Exercise: Copy everything from "Task: Select the camera rotate tool icon" down to "Action: coord(62,841)" with "magnifier" changed to "magnifying glass" and nothing else altered. Return only those lines.
[Listing start]
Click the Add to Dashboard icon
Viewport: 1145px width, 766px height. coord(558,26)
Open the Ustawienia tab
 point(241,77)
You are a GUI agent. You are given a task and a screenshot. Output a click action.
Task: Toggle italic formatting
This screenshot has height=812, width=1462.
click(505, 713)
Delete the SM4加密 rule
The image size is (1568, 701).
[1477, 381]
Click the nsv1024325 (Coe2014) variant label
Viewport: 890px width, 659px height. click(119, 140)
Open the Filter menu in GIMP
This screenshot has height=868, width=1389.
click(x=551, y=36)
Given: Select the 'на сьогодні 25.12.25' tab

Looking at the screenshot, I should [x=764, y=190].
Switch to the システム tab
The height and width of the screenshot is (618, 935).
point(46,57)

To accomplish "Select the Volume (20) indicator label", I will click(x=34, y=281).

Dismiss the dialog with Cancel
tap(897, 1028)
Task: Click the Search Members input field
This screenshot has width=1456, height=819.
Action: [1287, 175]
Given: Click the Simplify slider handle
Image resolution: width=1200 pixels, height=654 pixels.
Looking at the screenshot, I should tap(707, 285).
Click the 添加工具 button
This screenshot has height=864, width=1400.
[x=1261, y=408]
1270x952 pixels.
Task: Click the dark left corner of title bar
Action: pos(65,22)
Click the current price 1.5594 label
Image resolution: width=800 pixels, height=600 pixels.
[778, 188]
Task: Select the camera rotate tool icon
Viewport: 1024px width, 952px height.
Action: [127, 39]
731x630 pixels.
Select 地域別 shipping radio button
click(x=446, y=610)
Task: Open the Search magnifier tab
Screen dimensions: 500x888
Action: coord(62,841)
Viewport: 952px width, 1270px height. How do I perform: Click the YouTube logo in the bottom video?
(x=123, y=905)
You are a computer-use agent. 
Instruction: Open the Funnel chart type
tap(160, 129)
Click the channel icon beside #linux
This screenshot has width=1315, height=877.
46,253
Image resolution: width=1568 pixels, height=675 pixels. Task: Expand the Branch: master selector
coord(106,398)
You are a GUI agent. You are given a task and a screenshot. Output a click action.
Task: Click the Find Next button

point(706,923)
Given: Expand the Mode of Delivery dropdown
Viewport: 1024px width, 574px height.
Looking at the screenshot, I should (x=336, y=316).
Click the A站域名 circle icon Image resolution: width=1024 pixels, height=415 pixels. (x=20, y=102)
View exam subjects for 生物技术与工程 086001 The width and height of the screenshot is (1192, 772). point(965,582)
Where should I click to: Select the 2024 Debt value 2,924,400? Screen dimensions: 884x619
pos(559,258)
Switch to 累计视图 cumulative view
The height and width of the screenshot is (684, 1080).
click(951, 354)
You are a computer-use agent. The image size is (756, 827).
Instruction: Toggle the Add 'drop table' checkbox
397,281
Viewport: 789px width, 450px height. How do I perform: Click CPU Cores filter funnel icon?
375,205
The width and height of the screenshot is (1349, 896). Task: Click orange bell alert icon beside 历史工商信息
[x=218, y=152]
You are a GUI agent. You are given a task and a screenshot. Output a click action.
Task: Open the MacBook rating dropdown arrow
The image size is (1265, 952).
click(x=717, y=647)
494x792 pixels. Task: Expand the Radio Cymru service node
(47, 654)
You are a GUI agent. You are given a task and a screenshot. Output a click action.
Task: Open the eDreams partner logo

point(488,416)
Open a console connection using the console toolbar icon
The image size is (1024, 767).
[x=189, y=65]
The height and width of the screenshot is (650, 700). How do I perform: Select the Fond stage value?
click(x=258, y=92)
[Listing end]
Finished task:
Task: Select the camera rotate tool icon
Viewport: 1024px width, 952px height.
Action: [127, 39]
731x630 pixels.
Select 地域別 shipping radio button
click(x=446, y=610)
Task: Open the Search magnifying glass tab
Screen dimensions: 500x888
Action: coord(62,841)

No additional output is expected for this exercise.